Les planètes semblent enfin s’aligner pour que le secteur sanitaire prenne soin de la sienne. S’en remettre aux bonnes volontés et initiatives locales peut être hasardeux et source de déception, et seule une politique coordonnée avec une forte impulsion et un réel soutien du centre (ministère, ARS, ADEME) vers la périphérie, sous forme de lignes directrices par exemple, peuvent accompagner le changement et généraliser ces pratiques vertueuses (établissements, prestataires, fournisseurs…) dont la finalité, faut-il le rappeler, est essentiellement sociale et entre en résonance avec les missions historiques de l’hôpital, en visant à éviter le pire au genre humain.
Merci Rudy, pour cet argumentaire simple et pragmatique visant à faire avancer la politique DD dans nos ES.
Je suis complètement en phase avec ce que tu écris.

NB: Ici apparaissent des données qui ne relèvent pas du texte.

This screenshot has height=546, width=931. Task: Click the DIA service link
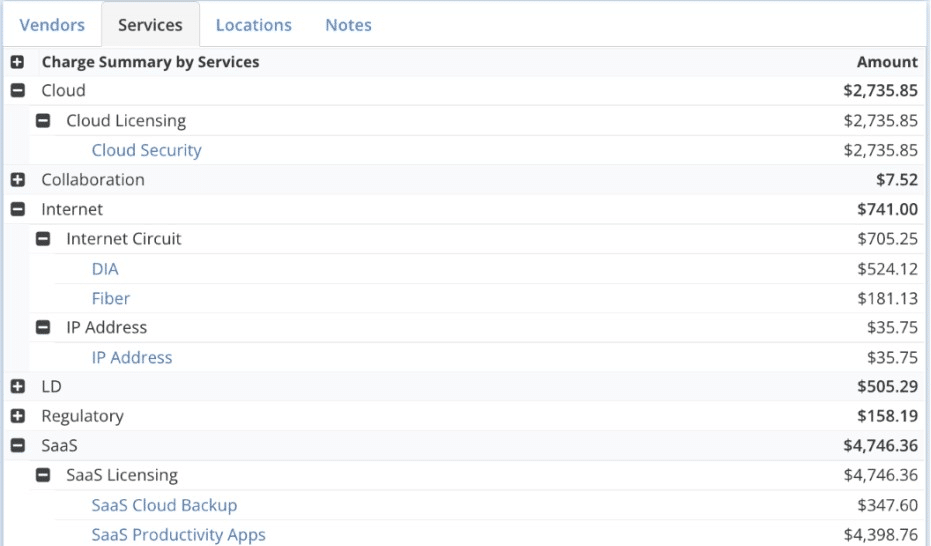105,269
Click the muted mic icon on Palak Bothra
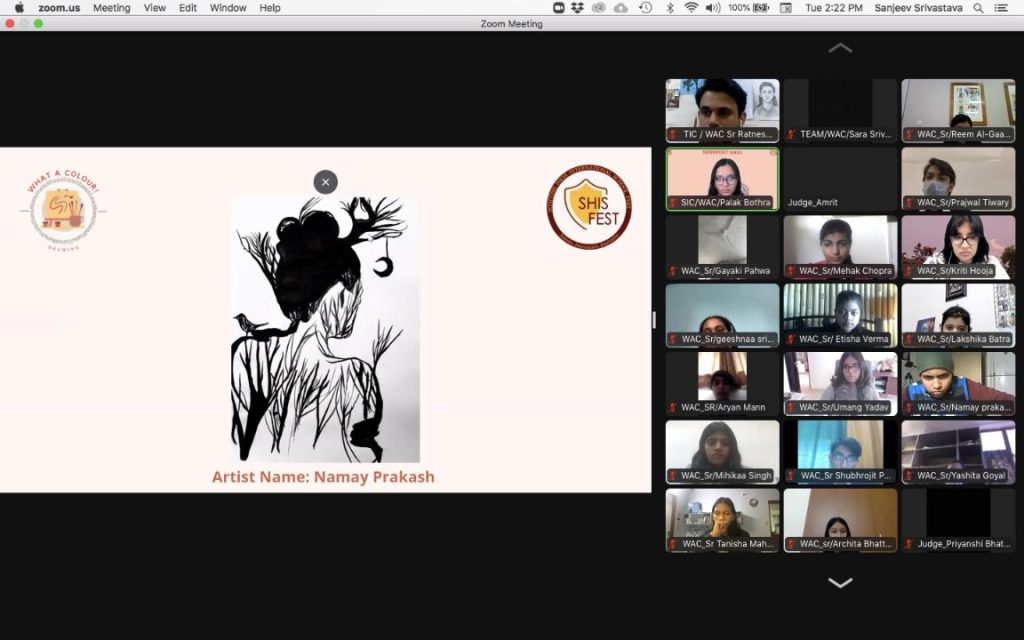This screenshot has height=640, width=1024. (673, 202)
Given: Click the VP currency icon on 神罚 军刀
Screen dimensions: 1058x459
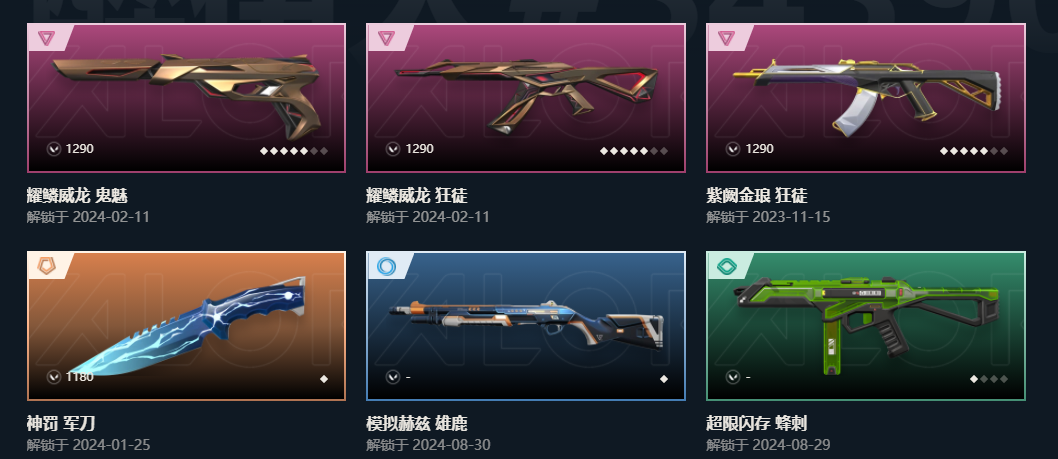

J’y ajouterais deux dimensions qui me semblent pertinentes dans le champ qui nous occupe :
– c’est la notion d’écolonomie, développée par Emmanuel Druon. Bien souvent écologie et économie se rejoignent ; nous devons le montrer/mesurer dans nos ES ! La récupération des métaux lourds dans les blocs, le meilleur tri DASRI/OM, la réduction du matériel à usage unique ou la limitation du gaspillage des médicaments en sont des exemples… mais il en existe bien d’autres.
– la dimension “santé et environnement”. Avec raison, tu écris “Une partie des activités des établissements de santé a une incidence néfaste sur l’environnement” et donc, je rajoute, sur la santé ! L’Hôpital se doit non seulement d’être exemplaire pour limiter son impact environnemental, mais doit aussi développer une vraie mission de prévention et d’information auprès des usagers quant à l’exposition aux différents polluants (notamment les perturbateurs endocriniens…) avec son lot de pathologies induites. Selon l’adage toujours d’actualité : prévenir plutôt que guérir !

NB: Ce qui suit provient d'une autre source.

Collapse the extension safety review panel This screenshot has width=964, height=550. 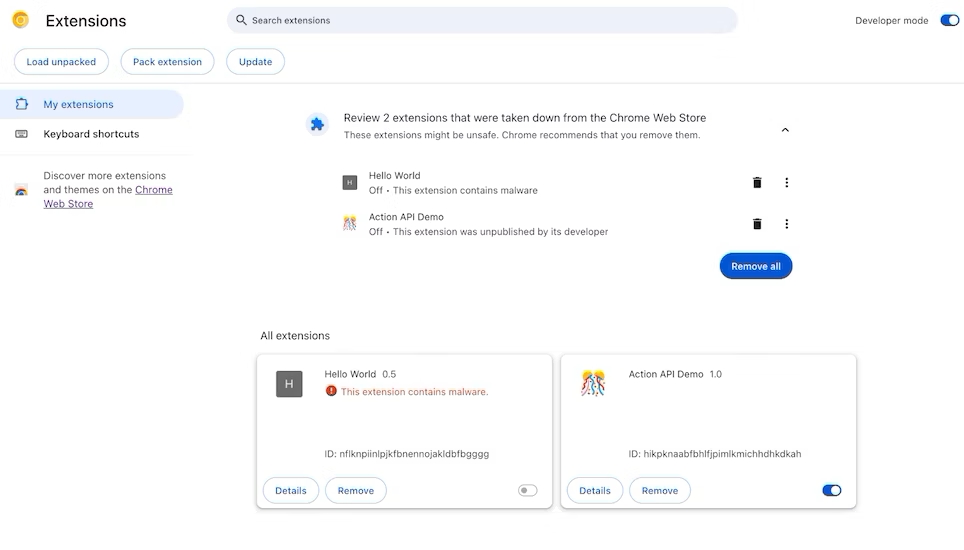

Voilà… A bientôt pour en reparler!
Amicalement
Noëlle BERNARD
Praticien hospitalier et co-pilote du groupe Développement Durable au CHU de Bordeaux
Bonjour Rudy,
Bonjour Bordeaux,
La mesure de l’impact des établissements sur la santé-environnement doit rejoindre les priorités et le changement de pratiques interviendra quand cette mesure sera adossée à une contrainte (taxe, application des sanctions pénales prévues dans les textes).
Les priorités sont déjà inscrites dans la réglementation : prévention des déchets et préservation des ressources. Mais les contrôles sont inexistants ou inappropriés (les ARS ont l’exclusivité des inspections sur les établissements de santé et ne contrôlent pas le respect de la réglementation environnementale).
Pourtant, l’hôpital zéro impact n’est pas utopique. L’hôpital pionnier 100% énergie renouvelable de Carcassone, le CH Alpes Lémans maîtrisant ses effluents, le CH Hyères réduisant ses biocides et ses déchets, etc..il existe de multiples expériences à mutualiser.
Philippe Carenco, médecin hygiéniste au CH de Hyères, promoteur des filières de valorisation et de l’usage raisonné des biocides.